##### Te lezen tekst
80 Jaar Oorlog is dus nadrukkelijk niet een tentoonstelling over de Tachtigjarige Oorlog van ná 1648, de lange nachwuchs waarin de tegenstellingen tussen Noord en Zuid, katholiek en protestant, nog eeuwen in rancune voortleefden. Deze tentoonstelling vertelt niet hoe die oorlog in de negentiende en twintigste eeuw werd gekaapt door de dominante nationalistische en protestante cultuur van ‘God, Vaderland en Oranje’, die het deed voorkomen dat de vervolging van de ‘ware’ godsdienst de belangrijkste factor in de rebellie was geweest, en dat ‘het volk’ zich als één man had geschaard achter de prins van Oranje, de ‘Vader des Vaderlands’. Zo helder was het allemaal niet. De oorlog had ertoe geleid dat Noord-Brabant en Limburg tot 1795 generaliteitslanden bleven, kolonies zonder eigen bestuur en zonder stemrecht in de Staten-Generaal, domweg omdat men de katholieke bevolking niet vertrouwde. Het oude conflict bleek springlevend tijdens de Belgische Opstand, bij het herstel van de bisschoppelijke hiërarchie in 1853, en bij het afreizen van katholieke jongens voor de verdediging van de Kerkelijke Staat (1861-1870): op die momenten bestond Nederland opeens weer uit ‘Geuzen’ en ‘Papen’, uit rechtschapen protestanten en onbetrouwbare katholieken. Toen het Wien Neerlands Bloed in 1932 als volkslied officieel werd vervangen door het oude strijdlied Wilhelmus sprak de katholieke pers van ‘verkapt Geuzenonderwijs’: ‘Het Wilhelmus is een doelbewuste leugen en daarom dient het op onze scholen geweerd te worden, ook als ons volkslied. Zoolang wij geen beter volkslied hebben, zullen we er geen zingen.’ Pas toen de Tweede Wereldoorlog uitbrak was de Tachtigjarige eindelijk voorbij.

Het is dus verstandig dat de tentoonstelling een koel-historische koers uitzet en een paar duidelijke, droge stellingen poneert. Om er een paar te noemen: de Opstand was chaotisch en had geen doel. Niemand was uit op afscheiding van Spanje. Niemand kon zich een staat zonder koning voorstellen. Eenheid in de opstandige gewesten was ver te zoeken: de zeven noordelijke provinciën bleven generaties lang steggelen over hoe een samenwerkingsverband eruit zou moeten zien – de Zeeuwen zouden zich in 1648 nog tegen de Vrede van Munster verzetten.

De Opstand was maar gedeeltelijk revolutionair in moderne zin. Het ging de opstandelingen om de aantasting van hun vrijheden, zeker, en de vrijheid van geweten en van geloofsuitoefening werden al in 1564 door Oranje opgevoerd als een wezenlijk strijdpunt, maar in de praktijk waren lokale heren en lokale overheden na de omwenteling allesbehalve tolerant – katholieken en niet-calvinisten werden weliswaar niet meer verbrand, maar toch hard aangepakt. Het verzet van de adel was vooral conservatief. Zij verzetten zich tegen de uniformering van belastingheffing door de Habsburgers, de centralisering van het bestuur, en het afschaffen van kleine lokale privileges die zij soms al eeuwen bezaten. Dat gold ook voor Willem van Oranje: hij was de hoogste edelman van het land, voor alles stonden de eer van zijn naam en zijn geslacht op het spel. Als hij een stuk ondertekende met ‘Je Maintiendrai’, dan was dat kort voor ‘Je Maintiendrai Nassau’.
##########
Uit te voeren opdrachten:
a. Schrijf uit de tekst over de tentoonstelling 80 Jaar Oorlog het stuk ongewijzigd over: begin bij de woorden "Het is dus verstandig" en stop na "van Munster verzetten.".
b. Pak de tekst over de tentoonstelling 80 Jaar Oorlog weer op en schrijf verder na de laatste zin.
##### Geselecteerde gegevens
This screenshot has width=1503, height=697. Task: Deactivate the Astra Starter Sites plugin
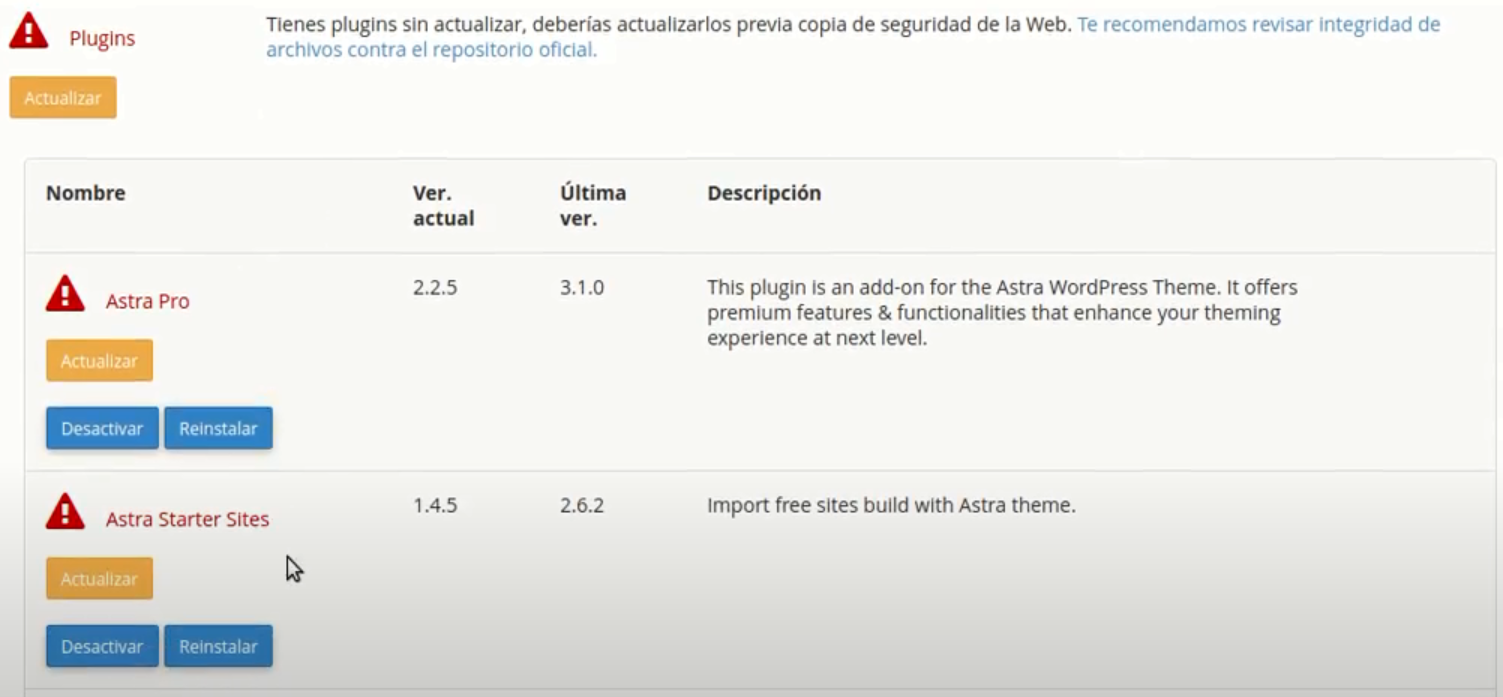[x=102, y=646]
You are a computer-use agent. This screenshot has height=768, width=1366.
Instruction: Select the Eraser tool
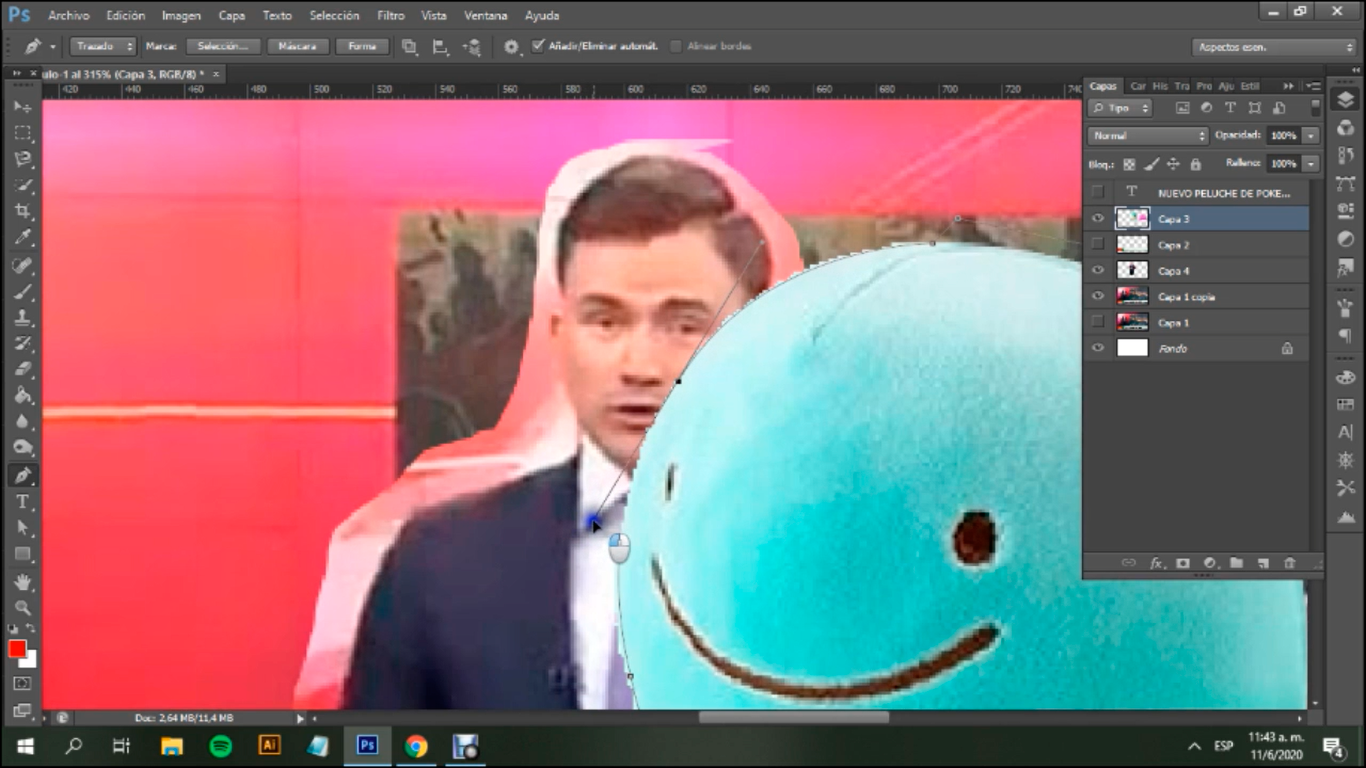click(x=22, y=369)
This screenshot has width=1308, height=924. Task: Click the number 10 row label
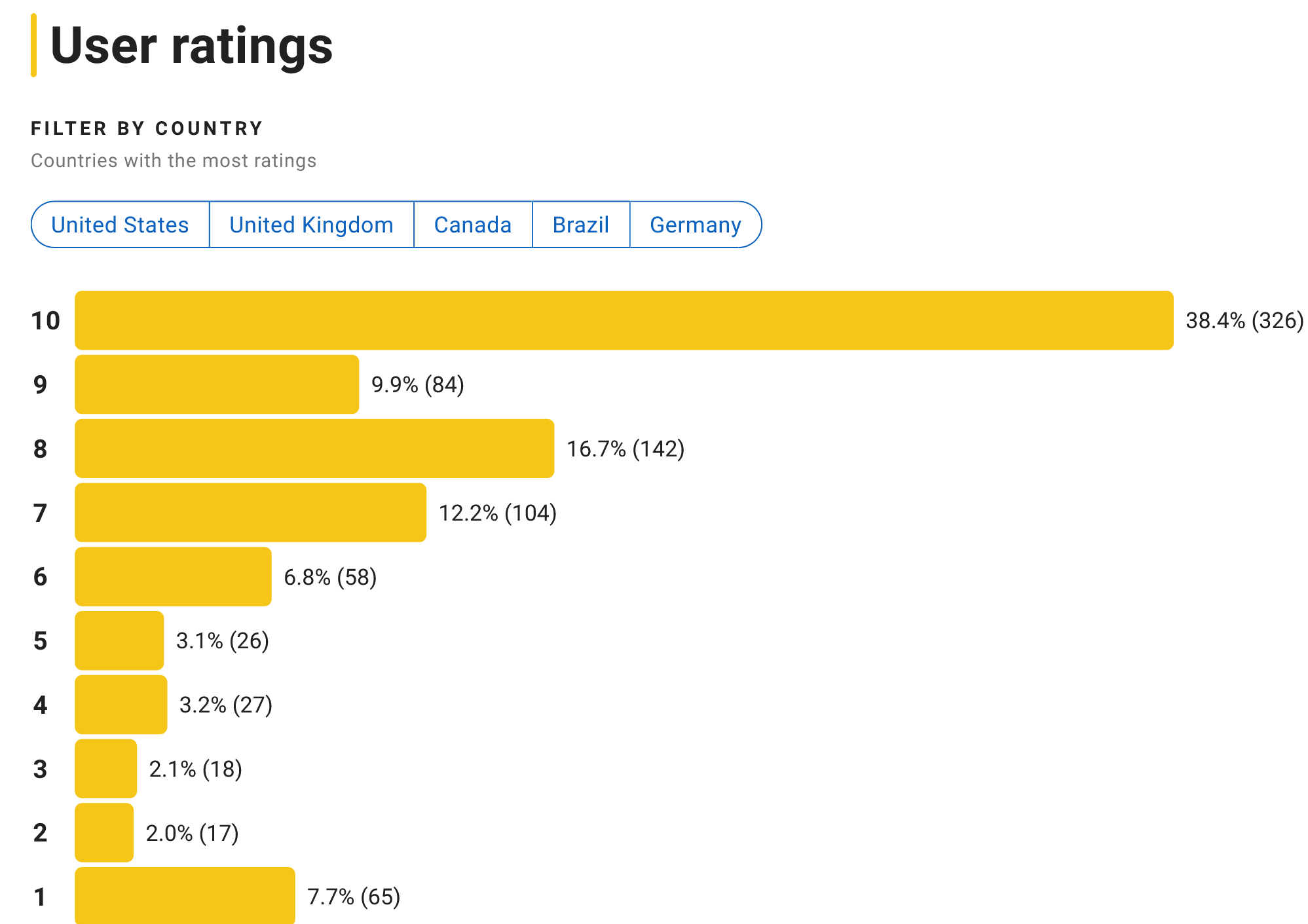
##########
Uitkomsten:
a.
Het is dus verstandig dat de tentoonstelling een koel-historische koers uitzet en een paar duidelijke, droge stellingen poneert. Om er een paar te noemen: de Opstand was chaotisch en had geen doel. Niemand was uit op afscheiding van Spanje. Niemand kon zich een staat zonder koning voorstellen. Eenheid in de opstandige gewesten was ver te zoeken: de zeven noordelijke provinciën bleven generaties lang steggelen over hoe een samenwerkingsverband eruit zou moeten zien – de Zeeuwen zouden zich in 1648 nog tegen de Vrede van Munster verzetten.

b.
Voor Filips waren persoonlijke eer en religieus charisma ondeelbaar verbonden

Er liggen aan die Opstand veel oudere lijnen van ongenoegen ten grondslag. In 1539, bijvoorbeeld, weigerde de stad Gent op grond van eerdere privileges een extra belasting van Karel V. De tegenstand werd door de keizer bloedig de kop ingedrukt. Daar zit misschien de belangrijkste wortel. In de economische voorspoed van de Vlaamse en Noord-Nederlandse steden was een zelfbewustzijn gegroeid dat zich steeds slechter verhield tot de oude feodale en absolute structuren. Die ontwikkeling zal parallel hebben gelopen met de hervorming van de godsdienst. Ook daar groeide een sterk individualistische opvatting, en stond het absolute gezag van de kerk ter discussie. Het is duidelijk dat Filips de betekenis van die fundamentele ontwikkelingen niet onderkende. Hij kon ook niet anders: hij zag zichzelf als de uitverkorene, de gezalfde monarch, voor wie persoonlijke eer en religieus charisma ondeelbaar met elkaar verbonden waren.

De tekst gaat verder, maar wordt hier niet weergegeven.